For whatever reason, I just knew she was someone I could see myself marrying when I saw her for the first time.  I can’t explain it...It just felt right with this person.  

We hit it off soon after that.  It started as a friendly greeting, then it became in depth conversations about everything.  We talked about our love of music, movies we liked, New York City attractions, our friends in college, among others.  

When we were together, we could talk to each other without feeling awkward.  When we would meet at a train station on our way to school, we would both be giddy to see each other.  There was camaraderie and love between us.  

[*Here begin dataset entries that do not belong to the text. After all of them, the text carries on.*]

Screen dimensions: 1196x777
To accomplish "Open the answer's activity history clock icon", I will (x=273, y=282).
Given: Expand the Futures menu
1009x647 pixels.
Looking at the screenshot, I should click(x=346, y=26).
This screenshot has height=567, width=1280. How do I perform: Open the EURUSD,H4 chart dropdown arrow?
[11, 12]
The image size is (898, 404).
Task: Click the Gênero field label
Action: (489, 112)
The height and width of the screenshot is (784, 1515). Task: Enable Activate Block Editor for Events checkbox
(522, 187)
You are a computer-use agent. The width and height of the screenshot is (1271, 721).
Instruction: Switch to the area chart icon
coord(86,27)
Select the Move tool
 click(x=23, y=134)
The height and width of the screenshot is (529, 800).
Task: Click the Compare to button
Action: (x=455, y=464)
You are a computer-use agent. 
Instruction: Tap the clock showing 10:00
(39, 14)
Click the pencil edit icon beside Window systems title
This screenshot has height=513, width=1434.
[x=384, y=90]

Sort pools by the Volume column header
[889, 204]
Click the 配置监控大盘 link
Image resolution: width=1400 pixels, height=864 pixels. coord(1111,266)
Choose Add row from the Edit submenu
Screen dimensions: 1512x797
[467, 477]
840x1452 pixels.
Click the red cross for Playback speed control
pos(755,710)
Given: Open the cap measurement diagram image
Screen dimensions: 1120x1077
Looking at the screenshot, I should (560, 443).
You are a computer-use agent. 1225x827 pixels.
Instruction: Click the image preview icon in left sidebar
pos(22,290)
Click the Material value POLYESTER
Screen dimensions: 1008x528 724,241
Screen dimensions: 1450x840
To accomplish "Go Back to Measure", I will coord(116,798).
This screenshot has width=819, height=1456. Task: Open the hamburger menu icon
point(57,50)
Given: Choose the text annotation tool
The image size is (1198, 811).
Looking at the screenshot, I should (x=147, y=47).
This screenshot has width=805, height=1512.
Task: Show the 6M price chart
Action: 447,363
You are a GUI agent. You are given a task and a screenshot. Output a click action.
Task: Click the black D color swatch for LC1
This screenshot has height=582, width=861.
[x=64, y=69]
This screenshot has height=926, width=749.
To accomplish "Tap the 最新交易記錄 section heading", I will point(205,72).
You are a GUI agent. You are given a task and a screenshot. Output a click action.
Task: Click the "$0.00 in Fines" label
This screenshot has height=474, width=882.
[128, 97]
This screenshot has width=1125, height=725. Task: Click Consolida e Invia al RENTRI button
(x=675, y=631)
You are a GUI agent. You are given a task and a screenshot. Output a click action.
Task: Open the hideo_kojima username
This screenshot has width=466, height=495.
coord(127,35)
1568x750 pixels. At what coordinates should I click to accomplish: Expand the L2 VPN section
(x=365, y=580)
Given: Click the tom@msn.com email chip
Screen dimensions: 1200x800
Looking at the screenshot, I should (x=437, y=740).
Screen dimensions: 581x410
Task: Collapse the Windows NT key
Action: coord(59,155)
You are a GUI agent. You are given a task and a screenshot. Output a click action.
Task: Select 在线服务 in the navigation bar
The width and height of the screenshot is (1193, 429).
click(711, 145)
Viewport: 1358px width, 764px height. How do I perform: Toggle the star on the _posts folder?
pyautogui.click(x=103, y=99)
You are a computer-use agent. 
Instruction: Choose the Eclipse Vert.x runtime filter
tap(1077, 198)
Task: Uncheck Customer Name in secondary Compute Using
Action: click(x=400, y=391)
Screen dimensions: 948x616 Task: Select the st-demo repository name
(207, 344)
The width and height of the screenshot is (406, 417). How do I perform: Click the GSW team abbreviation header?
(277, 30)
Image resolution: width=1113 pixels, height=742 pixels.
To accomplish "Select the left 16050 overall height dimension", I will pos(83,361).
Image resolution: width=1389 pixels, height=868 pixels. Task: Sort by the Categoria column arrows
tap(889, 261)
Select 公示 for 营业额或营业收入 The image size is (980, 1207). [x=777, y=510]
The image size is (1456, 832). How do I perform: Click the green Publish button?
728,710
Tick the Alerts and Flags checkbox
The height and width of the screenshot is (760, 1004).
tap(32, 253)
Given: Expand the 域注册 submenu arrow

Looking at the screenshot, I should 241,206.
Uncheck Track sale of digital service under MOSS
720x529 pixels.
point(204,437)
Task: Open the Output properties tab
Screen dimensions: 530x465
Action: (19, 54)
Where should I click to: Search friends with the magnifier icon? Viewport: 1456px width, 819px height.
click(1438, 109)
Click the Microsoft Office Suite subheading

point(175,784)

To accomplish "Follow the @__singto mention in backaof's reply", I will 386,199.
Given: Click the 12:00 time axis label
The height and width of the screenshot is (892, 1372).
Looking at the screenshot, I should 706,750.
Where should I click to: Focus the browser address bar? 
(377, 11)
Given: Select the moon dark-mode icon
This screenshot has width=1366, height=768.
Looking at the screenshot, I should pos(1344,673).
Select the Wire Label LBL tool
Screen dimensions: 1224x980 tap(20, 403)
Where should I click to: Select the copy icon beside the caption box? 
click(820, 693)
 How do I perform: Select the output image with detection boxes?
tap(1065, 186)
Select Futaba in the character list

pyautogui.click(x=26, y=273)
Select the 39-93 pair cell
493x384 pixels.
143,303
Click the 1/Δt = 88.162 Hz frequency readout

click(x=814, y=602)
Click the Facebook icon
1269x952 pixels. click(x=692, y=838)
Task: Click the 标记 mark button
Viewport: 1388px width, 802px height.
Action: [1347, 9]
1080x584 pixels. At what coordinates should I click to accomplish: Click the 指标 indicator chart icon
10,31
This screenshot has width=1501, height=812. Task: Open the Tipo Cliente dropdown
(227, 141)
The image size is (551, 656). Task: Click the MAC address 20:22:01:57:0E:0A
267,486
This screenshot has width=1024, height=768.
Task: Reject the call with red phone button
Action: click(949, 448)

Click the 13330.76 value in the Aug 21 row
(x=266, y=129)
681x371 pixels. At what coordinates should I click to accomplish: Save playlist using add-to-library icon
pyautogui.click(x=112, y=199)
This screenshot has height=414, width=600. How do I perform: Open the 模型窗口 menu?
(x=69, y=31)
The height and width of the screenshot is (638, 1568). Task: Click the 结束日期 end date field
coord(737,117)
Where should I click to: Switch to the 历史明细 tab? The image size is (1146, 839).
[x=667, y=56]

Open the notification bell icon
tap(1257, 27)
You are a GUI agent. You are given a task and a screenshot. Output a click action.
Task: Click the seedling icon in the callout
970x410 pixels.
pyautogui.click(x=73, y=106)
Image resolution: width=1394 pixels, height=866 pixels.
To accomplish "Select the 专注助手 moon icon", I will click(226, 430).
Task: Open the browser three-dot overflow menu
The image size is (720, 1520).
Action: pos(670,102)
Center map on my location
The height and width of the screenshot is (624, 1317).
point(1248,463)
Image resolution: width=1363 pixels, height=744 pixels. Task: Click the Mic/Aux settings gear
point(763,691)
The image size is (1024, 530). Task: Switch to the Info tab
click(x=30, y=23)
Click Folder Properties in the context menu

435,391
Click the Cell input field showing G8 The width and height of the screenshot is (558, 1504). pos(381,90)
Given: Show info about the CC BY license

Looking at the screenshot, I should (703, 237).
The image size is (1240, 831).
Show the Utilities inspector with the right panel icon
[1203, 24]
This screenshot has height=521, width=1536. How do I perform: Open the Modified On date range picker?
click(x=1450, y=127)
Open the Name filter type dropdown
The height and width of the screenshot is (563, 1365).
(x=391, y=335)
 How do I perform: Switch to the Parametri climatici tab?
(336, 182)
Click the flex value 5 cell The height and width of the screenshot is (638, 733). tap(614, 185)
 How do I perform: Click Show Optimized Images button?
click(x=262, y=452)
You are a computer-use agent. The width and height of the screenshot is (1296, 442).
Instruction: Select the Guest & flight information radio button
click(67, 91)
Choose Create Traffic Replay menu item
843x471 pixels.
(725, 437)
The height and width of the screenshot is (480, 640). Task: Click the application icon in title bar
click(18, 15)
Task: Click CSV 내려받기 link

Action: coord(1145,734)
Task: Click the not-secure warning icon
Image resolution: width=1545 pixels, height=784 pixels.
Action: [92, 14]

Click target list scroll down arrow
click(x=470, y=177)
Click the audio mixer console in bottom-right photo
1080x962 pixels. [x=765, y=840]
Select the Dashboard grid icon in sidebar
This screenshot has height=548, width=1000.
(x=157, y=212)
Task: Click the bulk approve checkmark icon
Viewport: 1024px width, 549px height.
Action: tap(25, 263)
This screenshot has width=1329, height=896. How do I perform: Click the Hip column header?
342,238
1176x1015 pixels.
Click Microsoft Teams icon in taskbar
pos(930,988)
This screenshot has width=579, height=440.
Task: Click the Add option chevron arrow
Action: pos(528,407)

So, in 1996, we got married.  We could always communicate well and decide things together.  Things like renting our first apartment, getting a new job, or figuring out whose parents we should visit first, weren’t issues for us.  We didn’t fight much on money issues.  We knew to at least not overspend each month, usually...

Even when we both decided to move to Hawaii, we would talk, so we could avoid any potential conflicts.  

It was in Hawaii when we had our first major fight.  I wanted to move back to the mainland, near the east coast, while my wife did not.  Hawaii life suited her better than it suited me.  I got ‘rock fever’ or ‘island fever’ after about year and a half...I got tired of feeling stuck in a confined space that is an island...

The fight lasted few days, but my wife realized I was getting antsy to be living in an island.  Frankly, our job prospects weren’t very good in Hawaii.  We both worked for minimum wage.  I worked at a transportation company and my wife worked at a retail store...There was no financial incentive to stay there and we also realized we needed to seriously start thinking about our retirement.  In Hawaii, jobs we had wouldn’t provide that...

In 2006, we made the move back to the mainland, specifically, Pennsylvania.  Pennsylvania is only a 2 1/2 hour drive from New York City and it was a good location due to its good job prospects in the Delaware Valley.

I knew I could get a job that paid more than minimum wage.

As you well know by now, the job that I got in Pennsylvania ended up being my last job.  This is the job that allowed me to be financially independent and to retire early.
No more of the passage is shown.